The United States would be the senior partner in the plan, hosting 60 of the 80 games. Mexico and Canada would host 10 each. “That is our proposal,” said Sunil Gulati, the US federation president. But he said Fifa had the final say on the distribution of games. “It’s their tournament.”
Gulati said that the bid had the full support of President Donald Trump, whose tough talk about Mexico was a major theme in his campaign. Gulati said Trump was especially encouraged about Mexico taking part.
The 2026 event will be the first to include 48 teams instead of the current 32, an expansion that a newly populist Fifa has billed as opening the quadrennial championship to more countries. Its critics have derided the change as both a watering down of the event and a brazen money grab.
It is quite possibly all of those things, but the sheer scope of an 80-game event — up from the current 64 — played out over more than a month by its nature requires a reserve of stadiums, practice facilities, hotels and transportation infrastructure that only a limited number of countries can offer. By bidding as a group effort with plans to spread the schedule across the United States, Canada and Mexico, the three rivals from Concacaf — the regional confederation that includes North and Central America and the Caribbean — most likely assured that their bid will be accepted.
Projections of added revenue for FIFA from ticket sales, sponsorships and television revenues — US$1 billion (S$1.41 billion) or more by some estimates — should help the North American cause as well. Many of the world’s federations receive the majority of their financing from World Cup payouts, even if they don’t take part — or may never take part — in the event itself.
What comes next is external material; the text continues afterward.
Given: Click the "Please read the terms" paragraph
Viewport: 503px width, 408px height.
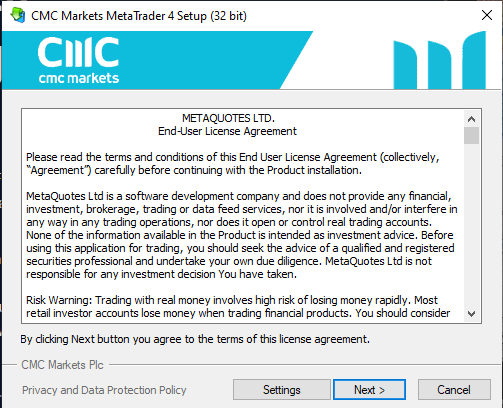Looking at the screenshot, I should [x=233, y=164].
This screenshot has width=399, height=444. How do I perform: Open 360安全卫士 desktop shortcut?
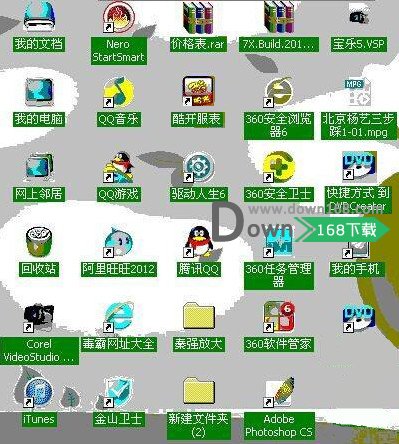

Still, significant issues — and potential disagreements — remain. The prize games like the opening match, the semi-finals and the final are the most sought-after prizes but are limited in number, and US Soccer officials are believed to covet most of them. Mexico City’s Azteca stadium hosted the 1970 and 1986 finals, but the city’s altitude would be a competitive issue for teams that had played previous matches at sea level.
Similarly, the Rose Bowl in Pasadena, California, hosted the 1994 final, so there will be pressure to place the next championship game in another city, perhaps a major market like New York or a more central one like Dallas or Houston.
Yet, even in secondary roles to the United States, which is expected to host the majority of the matches, Mexico and Canada can point to obvious reasons to sign on to a joint bid. Mexico, the 1970 and 1986 World Cup host, would become the first nation to host matches at three World Cup finals. And Canada would join the United States, Sweden and Germany as the only countries to have put on a men’s and women’s World Cup. France will join that exclusive club when it hosts the 2019 women’s championship.
Some details of the 2026 bidding are already known. Under a schedule approved by Fifa in October, a process of confirmed bids, inspections and evaluations will be completed by early 2020, with the vote to award the hosting rights set to occur at a Fifa congress in May 2020.
Last year’s plan also affirmed rules abut a hosting rotation among Fifa’s confederations that made it more likely that the United States would be in a favoured position for 2026 — either alone or with partners. By excluding countries from bidding if their regional confederation has hosted either of the previous two World Cups, Fifa blocked countries in Europe and Asia from entering the race because Russia (2018) and Qatar (2022) have the next two competitions.
Unless those rules are changed, that prohibits potential rivals like England and China from challenging a North American bid, a point that was not lost on Gulati when the decision was announced last year as US Soccer was still contemplating its bid options. Asked in October if the elimination of Europe and Asia from the process helped his region’s cause, Gulati responded coyly: “Oh really, I hadn’t noticed that. Perhaps.”
Since officials from South America, which hosted the 2014 tournament in Brazil, have signaled that they will focus on a 2030 bid, perhaps in a partnership between Argentina and Uruguay, and because no country from Africa or Oceania currently has the infrastructure to host an expanded, 48-team tournament, the United States-Mexico-Canada bid is widely expected to succeed. Having two key members on the FIFA Council - Gulati and Montagliani, who as president of CONCACAF is also a FIFA vice president - also gives the bid two powerful, well-connected voices with access to the organisation’s membership.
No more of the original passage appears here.